_Work task_. Include the line with "Given: Click the" and every line before it in the entries below, echoed exactly, but not the pictures.

Start of Available data

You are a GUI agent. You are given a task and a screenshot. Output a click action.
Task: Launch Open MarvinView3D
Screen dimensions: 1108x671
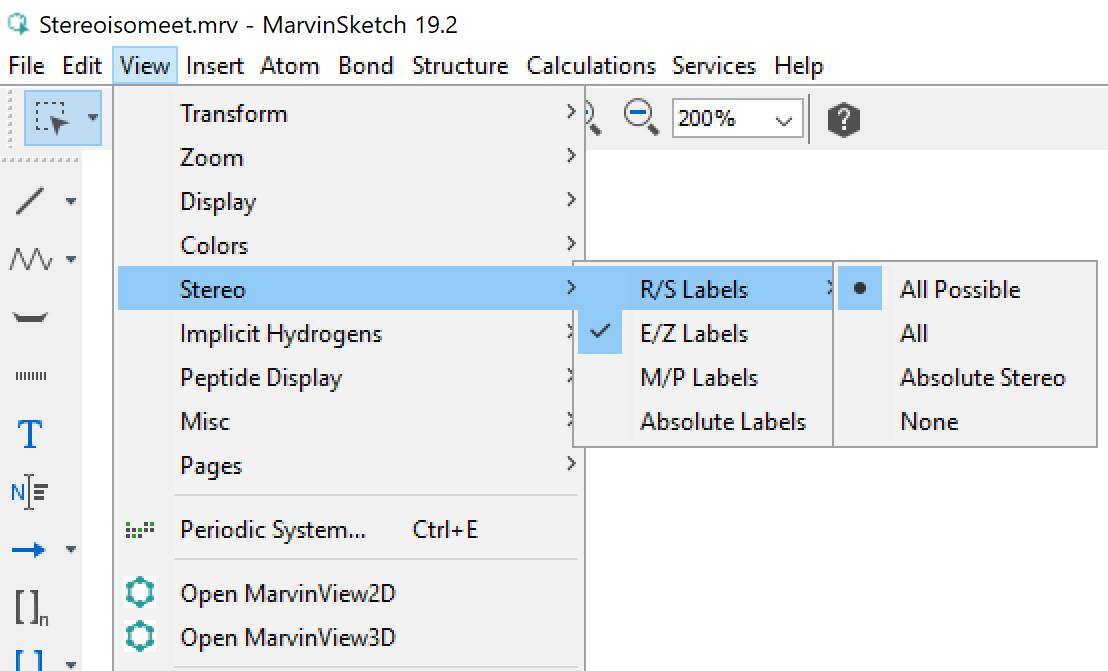(x=288, y=638)
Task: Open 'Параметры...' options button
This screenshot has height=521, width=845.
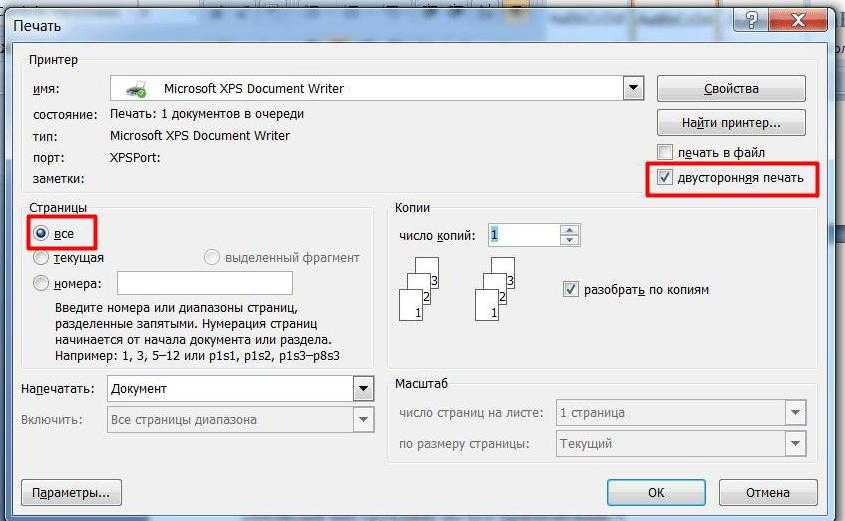Action: (x=71, y=493)
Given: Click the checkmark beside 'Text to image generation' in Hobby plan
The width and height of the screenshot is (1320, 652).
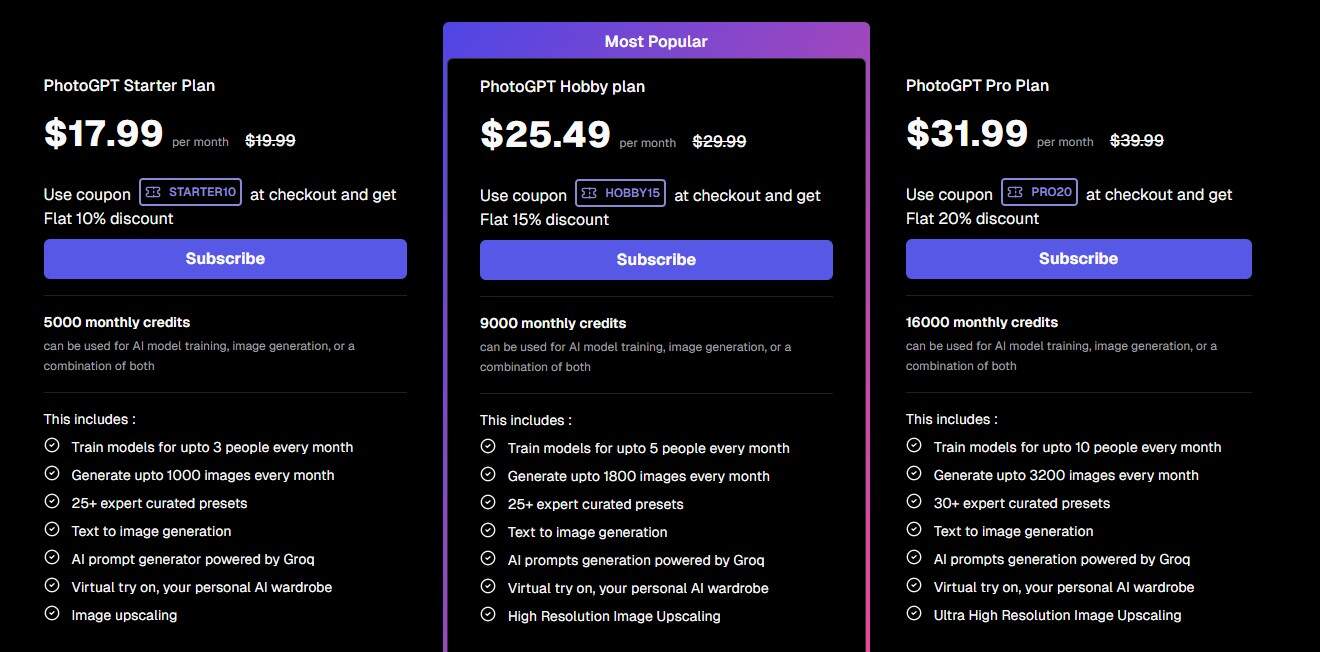Looking at the screenshot, I should pos(488,532).
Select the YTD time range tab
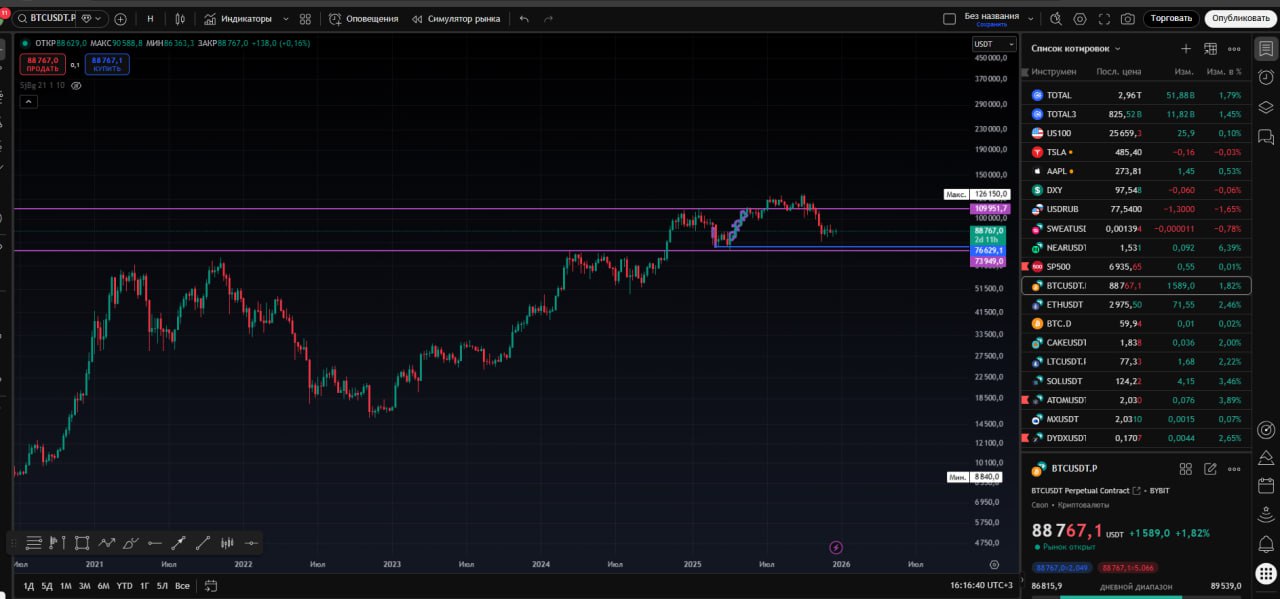The image size is (1280, 599). pyautogui.click(x=124, y=586)

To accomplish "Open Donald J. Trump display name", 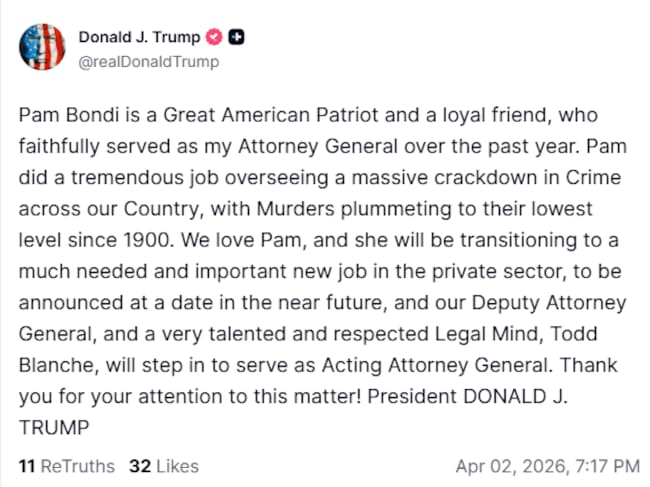I will pos(138,39).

End of Available data

_Task result_.
You are a GUI agent. You are given a task and a screenshot. Output a click action.
Task: Launch Open MarvinView3D
Screen dimensions: 1108x671
(x=288, y=638)
Task: Open 'Параметры...' options button
This screenshot has height=521, width=845.
Action: (x=71, y=493)
Given: Click the checkmark beside 'Text to image generation' in Hobby plan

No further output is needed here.